Giving Compass' Take:

• Miguel McKelvey, co-founder, and chief culture officer of The We Company, sheds light on how the workplace model can foster collaborative and educative learning environments. 

• How can philanthropists support collective learning environments? What are the benefits of collaboration and flexibility in learning spaces? 

• Here are three ways to model collaboration and partnership in classrooms. 

Miguel McKelvey is the co-founder and chief culture officer of the innovative “real-estate” company, The We Company, the parent company of We Work. If you aren’t familiar with We Work, it is, to use a colloquialism of the day, a “disruptor” of how we use, share, and work in space together – and I don’t mean outer space, but rather the physical space around us.

McKelvey, who grew up in an Oregon commune, is now helping to lead a company that has over 10,000 “members” in hundreds of locations worldwide. The organization has shifted ideas about the way we engage with work by re-engineering how physical space can transform interactions. Indeed, the core value that drives McKelvey’s work isn’t actually about work at all, but instead, connection.

Through his work at The We Company, he has engineered spaces that allow people to come together, work, and interact with those they may have otherwise never met. The challenge for McKelvey is always the authenticity of the connection and the quality of the connective tissue between different people who do different things.

We Work provides an example for us that is both futuristic and primal.

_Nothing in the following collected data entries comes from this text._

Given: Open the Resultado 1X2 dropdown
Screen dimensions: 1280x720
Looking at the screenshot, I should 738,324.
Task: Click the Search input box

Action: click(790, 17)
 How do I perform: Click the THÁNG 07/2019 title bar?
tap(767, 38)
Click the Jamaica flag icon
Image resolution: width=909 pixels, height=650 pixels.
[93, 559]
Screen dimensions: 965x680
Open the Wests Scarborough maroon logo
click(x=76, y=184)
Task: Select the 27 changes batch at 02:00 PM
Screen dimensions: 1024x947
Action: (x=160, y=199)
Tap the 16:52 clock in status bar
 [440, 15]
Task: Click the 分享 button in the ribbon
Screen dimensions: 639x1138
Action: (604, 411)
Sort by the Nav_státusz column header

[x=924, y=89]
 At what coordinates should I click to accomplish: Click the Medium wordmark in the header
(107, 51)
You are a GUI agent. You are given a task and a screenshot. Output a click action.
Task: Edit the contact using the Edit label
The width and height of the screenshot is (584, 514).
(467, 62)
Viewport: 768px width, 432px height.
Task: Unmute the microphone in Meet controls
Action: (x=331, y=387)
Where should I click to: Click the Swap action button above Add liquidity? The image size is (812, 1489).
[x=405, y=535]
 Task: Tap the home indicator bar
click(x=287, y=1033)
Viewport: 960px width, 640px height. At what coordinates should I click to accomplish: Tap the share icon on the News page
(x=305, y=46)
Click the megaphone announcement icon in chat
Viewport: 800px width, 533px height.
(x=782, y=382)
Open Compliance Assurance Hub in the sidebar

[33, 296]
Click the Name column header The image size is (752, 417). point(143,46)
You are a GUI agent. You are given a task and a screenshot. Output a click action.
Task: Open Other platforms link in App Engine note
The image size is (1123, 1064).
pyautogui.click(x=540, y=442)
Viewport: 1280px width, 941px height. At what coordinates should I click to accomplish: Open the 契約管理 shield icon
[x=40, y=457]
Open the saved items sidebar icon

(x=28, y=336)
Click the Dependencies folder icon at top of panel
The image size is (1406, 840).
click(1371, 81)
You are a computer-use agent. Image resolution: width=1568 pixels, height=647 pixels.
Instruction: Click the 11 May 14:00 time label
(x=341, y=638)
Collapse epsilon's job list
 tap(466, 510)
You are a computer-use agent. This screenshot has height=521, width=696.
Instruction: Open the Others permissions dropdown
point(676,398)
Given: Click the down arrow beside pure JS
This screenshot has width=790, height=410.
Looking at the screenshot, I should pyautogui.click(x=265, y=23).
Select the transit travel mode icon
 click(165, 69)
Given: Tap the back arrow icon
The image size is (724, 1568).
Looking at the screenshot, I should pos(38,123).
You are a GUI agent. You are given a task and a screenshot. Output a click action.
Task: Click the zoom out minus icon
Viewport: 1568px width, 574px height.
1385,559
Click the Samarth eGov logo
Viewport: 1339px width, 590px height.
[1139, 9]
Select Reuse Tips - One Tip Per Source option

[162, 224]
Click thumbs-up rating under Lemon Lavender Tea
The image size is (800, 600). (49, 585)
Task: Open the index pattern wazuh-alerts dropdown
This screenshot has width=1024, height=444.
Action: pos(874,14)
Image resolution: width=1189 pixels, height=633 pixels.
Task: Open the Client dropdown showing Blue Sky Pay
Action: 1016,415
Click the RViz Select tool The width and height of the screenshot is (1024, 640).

As organizations and companies challenge us with ideas of virtual and highly individualized learning (a seductive idea for some futurists), I find hope in an alternative idea, and one We Work exemplifies: that schools should remain essential for places of collective learning, not only because that meets a deep biological need, but because leading organizations have recognized that connection is essential and are creating spaces to foster it.

If We Work is a model for the future of work, then schools should be thinking more deeply about how to organize space, time, and interactions so that our students have the ability to practice these new forms of engagement.